Last update - 02:31 10/10/2006
By Reuters

NEW YORK - The French Embassy on Monday canceled a New York party for a book about Vichy France's collaboration with Nazi Germany because of the author's postscript that says Israel has oppressed Palestinians.

The Cultural Services of the French Embassy's office in New York had planned to hold a party on Tuesday to fete the September publication of author Carmen Callil's "Bad Faith" about Louis Darquier de Pellepoix, the Vichy government official who organized the deportation of French Jews to Auschwitz.

Callil told Reuters on Monday that the party was canceled after complaints from "fundamentalist Jews."
In an e-mail obtained by Reuters, the embassy wrote to Random House publishing imprint Alfred A. Knopf, "The Cultural Services of the French Embassy has decided to cancel its participation in a reception for 'Bad Faith,' by Carmen Callil.

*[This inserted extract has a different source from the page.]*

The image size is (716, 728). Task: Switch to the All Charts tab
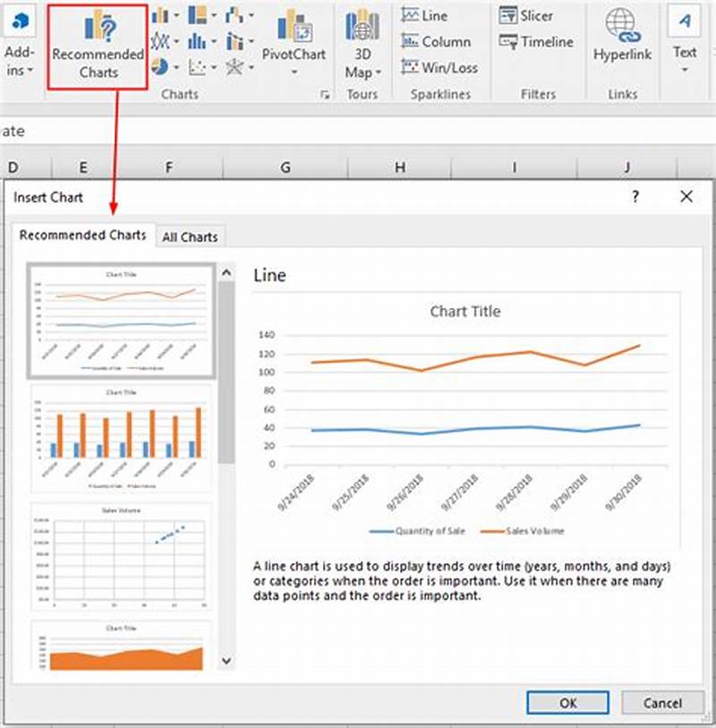(190, 236)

"Although the French Embassy was looking forward to the presentation of a work exploring the darkest hours of French history, it could not endorse a personal opinion of the author expressed in the postscript of the book."

A source at the French Embassy's New York office said the embassy objected to the author's "opinion ... equating what was done to the Jews of France (under the Nazi regime) with what has been done to the Palestinian people."

In the book's postscript Callil writes: "What caused me anguish as I tracked down Louis Darquier was to live so closely to the helpless terror of the Jews of France, and to see what the Jews of Israel were passing on to the Palestinian people."

"Like the rest of humanity, the Jews of Israel 'forget' the Palestinians. Everyone forgets; every nation forgets."

In an e-mail obtained by Reuters from the French Embassy to Random House, one French Embassy official on August 22 said of Callil's book: "It is a masterpiece."

"The French Cultural Attache read it and he was incredibly complimentary," said Callil, who was born in Australia and moved to London where she founded feminist publisher Virago Press and ran publisher Chatto i Windus.

But Callil said Tuesday's party was canceled after "a series of letters from various Jewish fundamentalists complaining. They take a view that that no one can say anything about Jews that is not 100 percent complimentary." She did not identify the letter writers by name.

Callil defended the postscript to her book.

"I think the people in Gaza live in poverty huddled up in a very small territory ... because people don't like their government," she said. "But if you persecute people, they will rise up against you."

Asked if she feels the current Israeli government oppresses Palestinians, she replied, "Yes."

"I want people to learn from the past so the same terrible things do not happen again. If you oppress people, they will hate you and I do not want Israel to be hated," she said.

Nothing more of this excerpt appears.